Using Dependency Pairs [1,15] we result in the following initial DP problem:
Q DP problem:
The TRS P consists of the following rules:
B(b(a(b(x1)))) → B(b(b(b(x1))))
B(a(b(b(x1)))) → B(b(b(x1)))
B(b(a(b(x1)))) → B(a(b(b(b(b(x1))))))
B(b(a(b(x1)))) → B(b(x1))
B(b(a(b(x1)))) → B(b(b(x1)))
B(b(b(x1))) → B(a(a(b(a(b(x1))))))
B(b(b(x1))) → B(a(b(x1)))
B(b(b(x1))) → B(b(a(a(b(a(b(x1)))))))
The TRS R consists of the following rules:
b(b(a(b(x1)))) → b(a(b(b(b(b(x1))))))
b(a(b(b(x1)))) → b(b(b(x1)))
b(b(b(x1))) → b(b(a(a(b(a(b(x1)))))))
Q is empty.
We have to consider all minimal (P,Q,R)-chains.
↳ QTRS
↳ QTRS Reverse
↳ DependencyPairsProof
↳ QDP
↳ DependencyGraphProof
↳ QTRS Reverse
Q DP problem:
The TRS P consists of the following rules:
B(b(a(b(x1)))) → B(b(b(b(x1))))
B(a(b(b(x1)))) → B(b(b(x1)))
B(b(a(b(x1)))) → B(a(b(b(b(b(x1))))))
B(b(a(b(x1)))) → B(b(x1))
B(b(a(b(x1)))) → B(b(b(x1)))
B(b(b(x1))) → B(a(a(b(a(b(x1))))))
B(b(b(x1))) → B(a(b(x1)))
B(b(b(x1))) → B(b(a(a(b(a(b(x1)))))))
The TRS R consists of the following rules:
b(b(a(b(x1)))) → b(a(b(b(b(b(x1))))))
b(a(b(b(x1)))) → b(b(b(x1)))
b(b(b(x1))) → b(b(a(a(b(a(b(x1)))))))
Q is empty.
We have to consider all minimal (P,Q,R)-chains.

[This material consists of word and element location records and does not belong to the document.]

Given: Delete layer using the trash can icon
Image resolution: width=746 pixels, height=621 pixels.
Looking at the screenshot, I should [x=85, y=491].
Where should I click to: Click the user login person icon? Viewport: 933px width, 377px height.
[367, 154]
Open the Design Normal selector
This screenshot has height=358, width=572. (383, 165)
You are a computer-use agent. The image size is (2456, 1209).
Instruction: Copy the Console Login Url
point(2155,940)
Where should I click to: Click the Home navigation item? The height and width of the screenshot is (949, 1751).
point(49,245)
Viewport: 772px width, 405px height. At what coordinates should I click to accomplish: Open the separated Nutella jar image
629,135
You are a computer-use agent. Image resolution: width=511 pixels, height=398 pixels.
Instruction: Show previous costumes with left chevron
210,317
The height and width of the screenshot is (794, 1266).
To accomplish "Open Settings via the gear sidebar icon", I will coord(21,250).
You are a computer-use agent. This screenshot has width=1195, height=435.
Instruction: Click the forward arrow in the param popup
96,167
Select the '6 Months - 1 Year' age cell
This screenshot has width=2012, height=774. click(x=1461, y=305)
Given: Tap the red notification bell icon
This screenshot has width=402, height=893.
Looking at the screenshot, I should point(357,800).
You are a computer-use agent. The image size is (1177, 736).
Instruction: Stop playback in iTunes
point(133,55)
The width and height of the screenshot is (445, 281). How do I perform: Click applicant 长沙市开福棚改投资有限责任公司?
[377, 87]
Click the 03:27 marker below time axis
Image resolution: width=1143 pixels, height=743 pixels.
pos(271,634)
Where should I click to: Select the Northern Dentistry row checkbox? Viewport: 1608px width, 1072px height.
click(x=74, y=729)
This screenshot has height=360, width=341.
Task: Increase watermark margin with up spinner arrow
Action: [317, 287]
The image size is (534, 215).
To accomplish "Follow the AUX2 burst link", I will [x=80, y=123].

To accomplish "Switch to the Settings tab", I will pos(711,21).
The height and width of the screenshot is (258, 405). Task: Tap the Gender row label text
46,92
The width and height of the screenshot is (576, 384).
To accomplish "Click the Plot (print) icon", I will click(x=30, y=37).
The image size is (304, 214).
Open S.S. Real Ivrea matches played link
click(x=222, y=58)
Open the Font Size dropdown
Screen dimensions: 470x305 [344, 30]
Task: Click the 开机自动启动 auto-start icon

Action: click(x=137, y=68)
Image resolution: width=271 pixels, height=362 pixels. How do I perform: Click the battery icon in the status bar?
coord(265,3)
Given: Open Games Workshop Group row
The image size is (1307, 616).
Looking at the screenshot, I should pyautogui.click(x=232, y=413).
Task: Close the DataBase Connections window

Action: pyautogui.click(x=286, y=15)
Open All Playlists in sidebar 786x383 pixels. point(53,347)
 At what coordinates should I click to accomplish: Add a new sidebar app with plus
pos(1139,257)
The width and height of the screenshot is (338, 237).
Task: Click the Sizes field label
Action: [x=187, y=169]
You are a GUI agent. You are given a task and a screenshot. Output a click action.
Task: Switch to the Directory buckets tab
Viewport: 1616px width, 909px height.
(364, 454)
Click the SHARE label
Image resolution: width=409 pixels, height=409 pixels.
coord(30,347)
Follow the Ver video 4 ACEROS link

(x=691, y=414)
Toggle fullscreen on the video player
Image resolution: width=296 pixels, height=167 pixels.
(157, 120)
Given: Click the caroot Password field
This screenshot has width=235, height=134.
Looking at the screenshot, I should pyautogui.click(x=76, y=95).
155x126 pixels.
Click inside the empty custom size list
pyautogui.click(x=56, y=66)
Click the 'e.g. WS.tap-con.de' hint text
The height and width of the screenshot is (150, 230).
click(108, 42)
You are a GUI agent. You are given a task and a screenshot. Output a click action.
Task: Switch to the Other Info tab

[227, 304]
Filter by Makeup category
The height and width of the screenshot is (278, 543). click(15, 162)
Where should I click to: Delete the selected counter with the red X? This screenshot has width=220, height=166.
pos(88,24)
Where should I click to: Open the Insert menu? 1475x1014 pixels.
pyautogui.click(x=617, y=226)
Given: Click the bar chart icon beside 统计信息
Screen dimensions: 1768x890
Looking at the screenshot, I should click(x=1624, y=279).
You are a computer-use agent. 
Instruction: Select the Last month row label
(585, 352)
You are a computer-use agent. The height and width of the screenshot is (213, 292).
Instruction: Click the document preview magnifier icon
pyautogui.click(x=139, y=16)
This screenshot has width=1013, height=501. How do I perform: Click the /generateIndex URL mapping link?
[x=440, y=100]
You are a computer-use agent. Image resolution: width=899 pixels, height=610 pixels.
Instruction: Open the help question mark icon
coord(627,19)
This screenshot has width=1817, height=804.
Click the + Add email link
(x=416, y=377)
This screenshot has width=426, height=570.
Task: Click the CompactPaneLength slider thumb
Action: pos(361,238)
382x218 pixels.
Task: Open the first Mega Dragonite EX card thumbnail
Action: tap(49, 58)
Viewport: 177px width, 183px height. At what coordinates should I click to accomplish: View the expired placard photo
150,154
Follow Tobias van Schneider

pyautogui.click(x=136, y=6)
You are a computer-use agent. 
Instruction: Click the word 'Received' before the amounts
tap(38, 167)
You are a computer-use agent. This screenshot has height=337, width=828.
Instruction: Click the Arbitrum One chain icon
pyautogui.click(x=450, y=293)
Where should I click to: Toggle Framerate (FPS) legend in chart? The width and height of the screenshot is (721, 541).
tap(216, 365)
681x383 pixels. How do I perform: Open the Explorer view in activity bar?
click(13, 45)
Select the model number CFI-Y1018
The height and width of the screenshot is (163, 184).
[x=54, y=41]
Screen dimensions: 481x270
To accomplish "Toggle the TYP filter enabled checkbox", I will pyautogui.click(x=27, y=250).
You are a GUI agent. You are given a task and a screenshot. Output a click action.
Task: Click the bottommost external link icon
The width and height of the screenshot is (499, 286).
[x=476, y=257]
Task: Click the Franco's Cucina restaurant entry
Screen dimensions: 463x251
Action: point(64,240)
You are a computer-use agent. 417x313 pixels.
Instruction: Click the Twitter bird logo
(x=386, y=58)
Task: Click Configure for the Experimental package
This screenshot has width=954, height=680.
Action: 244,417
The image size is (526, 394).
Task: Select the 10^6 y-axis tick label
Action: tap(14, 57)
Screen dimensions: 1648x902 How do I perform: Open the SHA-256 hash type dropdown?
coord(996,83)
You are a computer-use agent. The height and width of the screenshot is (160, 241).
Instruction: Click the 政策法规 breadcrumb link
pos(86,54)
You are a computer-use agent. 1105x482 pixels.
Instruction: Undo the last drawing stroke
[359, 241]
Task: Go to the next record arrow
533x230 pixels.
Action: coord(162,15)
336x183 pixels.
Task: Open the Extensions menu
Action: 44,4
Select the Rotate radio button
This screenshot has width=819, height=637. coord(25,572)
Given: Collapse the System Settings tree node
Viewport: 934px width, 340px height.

The approximation of the Dependency Graph [15,17,22] contains 1 SCC with 2 less nodes.
↳ QTRS
↳ QTRS Reverse
↳ DependencyPairsProof
↳ QDP
↳ DependencyGraphProof
↳ QDP
↳ QDPToSRSProof
↳ QTRS Reverse
Q DP problem:
The TRS P consists of the following rules:
B(b(a(b(x1)))) → B(b(b(b(x1))))
B(b(a(b(x1)))) → B(a(b(b(b(b(x1))))))
B(a(b(b(x1)))) → B(b(b(x1)))
B(b(a(b(x1)))) → B(b(x1))
B(b(a(b(x1)))) → B(b(b(x1)))
B(b(b(x1))) → B(a(b(x1)))
The TRS R consists of the following rules:
b(b(a(b(x1)))) → b(a(b(b(b(b(x1))))))
b(a(b(b(x1)))) → b(b(b(x1)))
b(b(b(x1))) → b(b(a(a(b(a(b(x1)))))))
Q is empty.
We have to consider all minimal (P,Q,R)-chains.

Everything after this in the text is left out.